What you should do => Output, word for word, every line from the start of the listing down to and including the line that contains "Task: Click the RAPORLAR-UDEMY"; include nothing else.

Material for this task =>
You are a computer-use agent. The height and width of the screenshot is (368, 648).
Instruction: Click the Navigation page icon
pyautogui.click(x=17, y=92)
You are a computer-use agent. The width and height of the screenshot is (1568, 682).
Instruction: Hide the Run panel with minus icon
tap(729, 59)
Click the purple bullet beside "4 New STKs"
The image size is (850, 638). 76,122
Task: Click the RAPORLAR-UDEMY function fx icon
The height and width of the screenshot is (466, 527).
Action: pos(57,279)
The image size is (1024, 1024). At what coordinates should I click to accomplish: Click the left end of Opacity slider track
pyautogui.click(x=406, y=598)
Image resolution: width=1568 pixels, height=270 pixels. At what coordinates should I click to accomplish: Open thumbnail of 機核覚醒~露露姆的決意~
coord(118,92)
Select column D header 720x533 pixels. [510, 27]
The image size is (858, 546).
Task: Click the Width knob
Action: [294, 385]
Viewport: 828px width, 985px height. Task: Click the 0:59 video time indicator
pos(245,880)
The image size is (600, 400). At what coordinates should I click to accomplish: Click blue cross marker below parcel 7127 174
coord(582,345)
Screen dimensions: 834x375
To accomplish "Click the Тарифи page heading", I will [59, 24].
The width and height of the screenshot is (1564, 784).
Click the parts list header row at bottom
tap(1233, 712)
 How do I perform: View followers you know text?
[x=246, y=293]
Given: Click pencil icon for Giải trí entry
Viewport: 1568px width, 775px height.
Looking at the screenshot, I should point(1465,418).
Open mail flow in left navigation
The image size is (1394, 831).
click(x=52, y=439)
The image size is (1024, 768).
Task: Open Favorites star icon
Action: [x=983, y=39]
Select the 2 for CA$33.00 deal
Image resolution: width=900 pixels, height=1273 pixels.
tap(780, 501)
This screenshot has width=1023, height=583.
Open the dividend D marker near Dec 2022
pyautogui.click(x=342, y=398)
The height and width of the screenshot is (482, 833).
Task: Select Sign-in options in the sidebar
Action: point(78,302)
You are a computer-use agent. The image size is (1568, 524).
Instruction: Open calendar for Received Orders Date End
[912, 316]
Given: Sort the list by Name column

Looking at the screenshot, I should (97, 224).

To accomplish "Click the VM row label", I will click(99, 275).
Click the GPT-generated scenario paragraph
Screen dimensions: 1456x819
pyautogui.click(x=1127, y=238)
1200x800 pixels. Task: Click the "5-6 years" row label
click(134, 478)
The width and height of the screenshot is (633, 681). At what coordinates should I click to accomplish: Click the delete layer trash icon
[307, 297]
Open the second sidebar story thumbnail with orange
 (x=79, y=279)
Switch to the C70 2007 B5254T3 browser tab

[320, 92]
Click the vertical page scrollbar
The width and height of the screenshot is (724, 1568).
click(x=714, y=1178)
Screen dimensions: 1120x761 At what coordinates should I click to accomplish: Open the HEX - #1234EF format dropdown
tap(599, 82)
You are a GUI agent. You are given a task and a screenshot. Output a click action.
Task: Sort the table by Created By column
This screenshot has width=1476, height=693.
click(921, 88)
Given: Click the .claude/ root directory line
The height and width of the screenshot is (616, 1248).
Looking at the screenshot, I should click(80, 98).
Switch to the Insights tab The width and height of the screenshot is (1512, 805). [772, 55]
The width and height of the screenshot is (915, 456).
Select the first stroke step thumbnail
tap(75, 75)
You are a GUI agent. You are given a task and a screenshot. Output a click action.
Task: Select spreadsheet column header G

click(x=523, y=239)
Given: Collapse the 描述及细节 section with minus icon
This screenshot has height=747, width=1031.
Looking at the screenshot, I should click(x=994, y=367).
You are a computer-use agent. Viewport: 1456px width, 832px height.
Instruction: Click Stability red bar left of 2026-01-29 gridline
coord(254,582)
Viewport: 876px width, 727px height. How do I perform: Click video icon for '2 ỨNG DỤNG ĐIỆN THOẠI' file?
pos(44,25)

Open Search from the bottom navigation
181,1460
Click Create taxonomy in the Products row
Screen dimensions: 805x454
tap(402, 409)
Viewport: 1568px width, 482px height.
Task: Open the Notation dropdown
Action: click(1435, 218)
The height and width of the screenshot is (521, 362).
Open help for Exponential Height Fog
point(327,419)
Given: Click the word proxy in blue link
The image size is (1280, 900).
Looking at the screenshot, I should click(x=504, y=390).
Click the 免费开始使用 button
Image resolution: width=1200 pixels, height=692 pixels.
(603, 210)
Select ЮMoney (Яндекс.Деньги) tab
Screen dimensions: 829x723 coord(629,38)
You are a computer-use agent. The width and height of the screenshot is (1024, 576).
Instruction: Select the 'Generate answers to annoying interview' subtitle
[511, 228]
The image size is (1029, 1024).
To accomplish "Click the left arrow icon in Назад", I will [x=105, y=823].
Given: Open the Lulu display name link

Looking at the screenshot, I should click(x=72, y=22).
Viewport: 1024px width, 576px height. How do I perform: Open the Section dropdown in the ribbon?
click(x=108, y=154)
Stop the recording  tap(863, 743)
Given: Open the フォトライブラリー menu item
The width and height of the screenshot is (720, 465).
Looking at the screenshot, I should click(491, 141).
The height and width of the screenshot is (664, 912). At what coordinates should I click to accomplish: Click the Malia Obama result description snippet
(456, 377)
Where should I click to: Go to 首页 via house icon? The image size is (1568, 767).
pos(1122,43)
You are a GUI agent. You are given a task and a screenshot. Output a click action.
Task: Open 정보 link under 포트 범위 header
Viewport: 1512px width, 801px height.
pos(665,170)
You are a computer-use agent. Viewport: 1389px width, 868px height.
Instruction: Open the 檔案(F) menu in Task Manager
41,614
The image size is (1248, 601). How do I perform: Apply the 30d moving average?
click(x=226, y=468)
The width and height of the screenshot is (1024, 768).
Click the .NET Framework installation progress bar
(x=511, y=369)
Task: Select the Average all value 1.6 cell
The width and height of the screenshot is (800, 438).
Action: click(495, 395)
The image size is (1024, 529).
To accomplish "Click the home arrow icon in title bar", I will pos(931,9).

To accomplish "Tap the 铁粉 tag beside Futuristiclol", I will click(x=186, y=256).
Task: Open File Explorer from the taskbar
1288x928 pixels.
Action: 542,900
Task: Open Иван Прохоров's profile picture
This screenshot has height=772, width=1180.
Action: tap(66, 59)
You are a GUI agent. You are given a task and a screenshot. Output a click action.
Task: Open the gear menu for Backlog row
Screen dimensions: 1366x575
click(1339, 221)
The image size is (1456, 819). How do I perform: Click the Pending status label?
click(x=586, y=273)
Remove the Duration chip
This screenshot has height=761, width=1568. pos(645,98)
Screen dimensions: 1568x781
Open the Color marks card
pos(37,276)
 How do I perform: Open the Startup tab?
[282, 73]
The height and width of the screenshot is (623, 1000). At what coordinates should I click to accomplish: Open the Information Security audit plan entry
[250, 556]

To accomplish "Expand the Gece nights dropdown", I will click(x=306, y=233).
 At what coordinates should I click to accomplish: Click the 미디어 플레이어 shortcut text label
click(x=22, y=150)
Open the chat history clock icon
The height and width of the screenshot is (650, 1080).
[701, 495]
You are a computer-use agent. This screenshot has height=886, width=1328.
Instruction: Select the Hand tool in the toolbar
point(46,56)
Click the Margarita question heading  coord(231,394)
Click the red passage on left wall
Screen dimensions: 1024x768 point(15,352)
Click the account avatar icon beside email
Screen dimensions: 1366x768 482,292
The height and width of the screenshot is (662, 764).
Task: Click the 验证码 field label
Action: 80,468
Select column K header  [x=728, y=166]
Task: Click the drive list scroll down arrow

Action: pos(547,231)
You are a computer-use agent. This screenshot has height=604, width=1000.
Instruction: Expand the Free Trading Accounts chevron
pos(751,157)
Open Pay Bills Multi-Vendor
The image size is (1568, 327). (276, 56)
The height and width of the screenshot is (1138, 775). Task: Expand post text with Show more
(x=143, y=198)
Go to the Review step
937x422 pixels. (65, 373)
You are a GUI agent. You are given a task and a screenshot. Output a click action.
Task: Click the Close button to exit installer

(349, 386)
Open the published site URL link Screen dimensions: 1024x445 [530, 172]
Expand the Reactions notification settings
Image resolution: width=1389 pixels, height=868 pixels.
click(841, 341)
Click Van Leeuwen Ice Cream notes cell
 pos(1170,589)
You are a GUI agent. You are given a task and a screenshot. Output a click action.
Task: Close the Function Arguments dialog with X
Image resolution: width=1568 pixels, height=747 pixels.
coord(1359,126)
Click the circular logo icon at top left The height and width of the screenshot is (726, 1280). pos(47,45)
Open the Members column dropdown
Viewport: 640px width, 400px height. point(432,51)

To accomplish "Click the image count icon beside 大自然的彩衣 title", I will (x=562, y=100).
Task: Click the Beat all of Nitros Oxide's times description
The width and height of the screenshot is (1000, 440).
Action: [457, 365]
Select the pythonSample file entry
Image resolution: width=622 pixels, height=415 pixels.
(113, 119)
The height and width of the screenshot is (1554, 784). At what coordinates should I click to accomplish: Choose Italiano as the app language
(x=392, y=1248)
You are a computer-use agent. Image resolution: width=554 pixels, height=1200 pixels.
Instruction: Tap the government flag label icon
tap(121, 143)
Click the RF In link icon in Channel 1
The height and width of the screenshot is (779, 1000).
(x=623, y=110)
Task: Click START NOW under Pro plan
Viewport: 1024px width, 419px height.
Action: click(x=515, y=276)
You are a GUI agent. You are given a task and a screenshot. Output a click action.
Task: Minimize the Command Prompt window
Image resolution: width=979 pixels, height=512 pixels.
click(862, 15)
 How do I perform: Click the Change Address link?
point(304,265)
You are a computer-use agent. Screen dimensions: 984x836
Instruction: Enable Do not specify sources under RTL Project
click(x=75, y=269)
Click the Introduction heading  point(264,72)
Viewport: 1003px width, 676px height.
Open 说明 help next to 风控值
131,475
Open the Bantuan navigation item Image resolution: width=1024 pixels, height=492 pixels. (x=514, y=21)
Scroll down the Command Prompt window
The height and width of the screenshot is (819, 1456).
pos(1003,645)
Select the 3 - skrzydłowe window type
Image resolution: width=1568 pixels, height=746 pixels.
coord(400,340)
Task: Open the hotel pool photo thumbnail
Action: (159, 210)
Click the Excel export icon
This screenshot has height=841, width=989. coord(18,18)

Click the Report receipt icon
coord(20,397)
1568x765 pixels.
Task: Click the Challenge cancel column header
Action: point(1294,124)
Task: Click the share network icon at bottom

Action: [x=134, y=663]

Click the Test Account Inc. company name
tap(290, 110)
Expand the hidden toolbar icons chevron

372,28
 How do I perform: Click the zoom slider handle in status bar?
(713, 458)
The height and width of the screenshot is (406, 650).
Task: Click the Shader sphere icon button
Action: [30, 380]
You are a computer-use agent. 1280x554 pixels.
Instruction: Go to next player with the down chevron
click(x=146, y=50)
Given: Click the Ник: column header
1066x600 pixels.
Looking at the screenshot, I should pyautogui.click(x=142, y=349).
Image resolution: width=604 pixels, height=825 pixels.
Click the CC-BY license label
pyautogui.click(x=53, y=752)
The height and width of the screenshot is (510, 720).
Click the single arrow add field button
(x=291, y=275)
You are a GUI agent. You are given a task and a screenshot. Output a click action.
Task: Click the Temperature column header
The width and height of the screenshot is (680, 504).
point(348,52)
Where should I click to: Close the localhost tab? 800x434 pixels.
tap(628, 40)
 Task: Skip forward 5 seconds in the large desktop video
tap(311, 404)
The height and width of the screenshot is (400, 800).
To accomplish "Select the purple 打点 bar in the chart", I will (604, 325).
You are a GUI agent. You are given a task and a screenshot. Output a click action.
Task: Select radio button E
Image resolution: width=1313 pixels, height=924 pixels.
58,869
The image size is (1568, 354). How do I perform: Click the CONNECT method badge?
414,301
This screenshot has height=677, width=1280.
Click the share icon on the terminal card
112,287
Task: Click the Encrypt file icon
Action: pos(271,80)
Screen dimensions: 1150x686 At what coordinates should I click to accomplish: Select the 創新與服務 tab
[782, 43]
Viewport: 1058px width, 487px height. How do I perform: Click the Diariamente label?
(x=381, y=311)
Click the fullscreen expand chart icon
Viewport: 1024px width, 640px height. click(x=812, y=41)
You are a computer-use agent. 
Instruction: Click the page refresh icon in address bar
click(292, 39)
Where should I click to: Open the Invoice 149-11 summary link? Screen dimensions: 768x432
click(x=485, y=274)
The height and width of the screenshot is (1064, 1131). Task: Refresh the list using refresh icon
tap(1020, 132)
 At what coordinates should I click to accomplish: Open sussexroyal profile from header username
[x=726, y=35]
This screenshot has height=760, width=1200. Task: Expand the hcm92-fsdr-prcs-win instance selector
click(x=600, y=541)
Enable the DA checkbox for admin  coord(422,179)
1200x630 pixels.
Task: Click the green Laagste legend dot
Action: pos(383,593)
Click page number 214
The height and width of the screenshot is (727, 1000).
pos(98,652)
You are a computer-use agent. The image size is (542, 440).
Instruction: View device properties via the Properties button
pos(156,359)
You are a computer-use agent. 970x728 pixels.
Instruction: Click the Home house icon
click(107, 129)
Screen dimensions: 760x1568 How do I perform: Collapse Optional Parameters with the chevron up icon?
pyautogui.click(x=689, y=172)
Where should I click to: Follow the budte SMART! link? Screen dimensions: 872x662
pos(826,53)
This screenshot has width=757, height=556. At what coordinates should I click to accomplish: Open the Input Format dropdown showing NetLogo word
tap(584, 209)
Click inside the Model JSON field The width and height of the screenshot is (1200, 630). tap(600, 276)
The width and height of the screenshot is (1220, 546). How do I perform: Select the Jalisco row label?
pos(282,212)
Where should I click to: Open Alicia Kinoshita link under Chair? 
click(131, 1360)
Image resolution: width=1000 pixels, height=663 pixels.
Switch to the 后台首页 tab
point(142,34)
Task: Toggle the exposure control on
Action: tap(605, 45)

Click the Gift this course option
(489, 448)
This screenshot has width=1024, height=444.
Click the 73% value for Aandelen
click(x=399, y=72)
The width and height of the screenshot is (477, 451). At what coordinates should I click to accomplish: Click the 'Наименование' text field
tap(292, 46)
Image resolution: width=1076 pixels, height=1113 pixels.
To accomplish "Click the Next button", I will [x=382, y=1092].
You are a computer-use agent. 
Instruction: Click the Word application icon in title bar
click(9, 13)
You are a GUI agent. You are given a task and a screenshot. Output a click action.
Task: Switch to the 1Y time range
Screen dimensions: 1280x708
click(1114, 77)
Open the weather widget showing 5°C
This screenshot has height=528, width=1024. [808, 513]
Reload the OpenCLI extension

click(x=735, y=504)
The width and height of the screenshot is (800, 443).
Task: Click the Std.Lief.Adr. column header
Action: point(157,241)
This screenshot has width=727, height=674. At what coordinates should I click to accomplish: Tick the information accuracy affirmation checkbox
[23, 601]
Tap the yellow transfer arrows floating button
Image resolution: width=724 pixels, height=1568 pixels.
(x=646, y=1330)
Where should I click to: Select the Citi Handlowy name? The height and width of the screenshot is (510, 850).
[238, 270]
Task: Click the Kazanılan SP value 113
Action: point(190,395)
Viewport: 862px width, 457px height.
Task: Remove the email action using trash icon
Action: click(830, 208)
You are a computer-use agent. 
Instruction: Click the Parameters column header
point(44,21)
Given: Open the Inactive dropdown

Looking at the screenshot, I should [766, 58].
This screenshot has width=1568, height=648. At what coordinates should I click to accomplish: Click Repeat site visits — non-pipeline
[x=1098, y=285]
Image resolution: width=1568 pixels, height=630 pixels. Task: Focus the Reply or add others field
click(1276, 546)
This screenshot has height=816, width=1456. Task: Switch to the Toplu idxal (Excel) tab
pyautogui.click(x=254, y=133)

Output of the task =>
You are a computer-use agent. The height and width of the screenshot is (368, 648).
Instruction: Click the Navigation page icon
pyautogui.click(x=17, y=92)
You are a computer-use agent. The width and height of the screenshot is (1568, 682).
Instruction: Hide the Run panel with minus icon
tap(729, 59)
Click the purple bullet beside "4 New STKs"
The image size is (850, 638). 76,122
Task: Click the RAPORLAR-UDEMY function fx icon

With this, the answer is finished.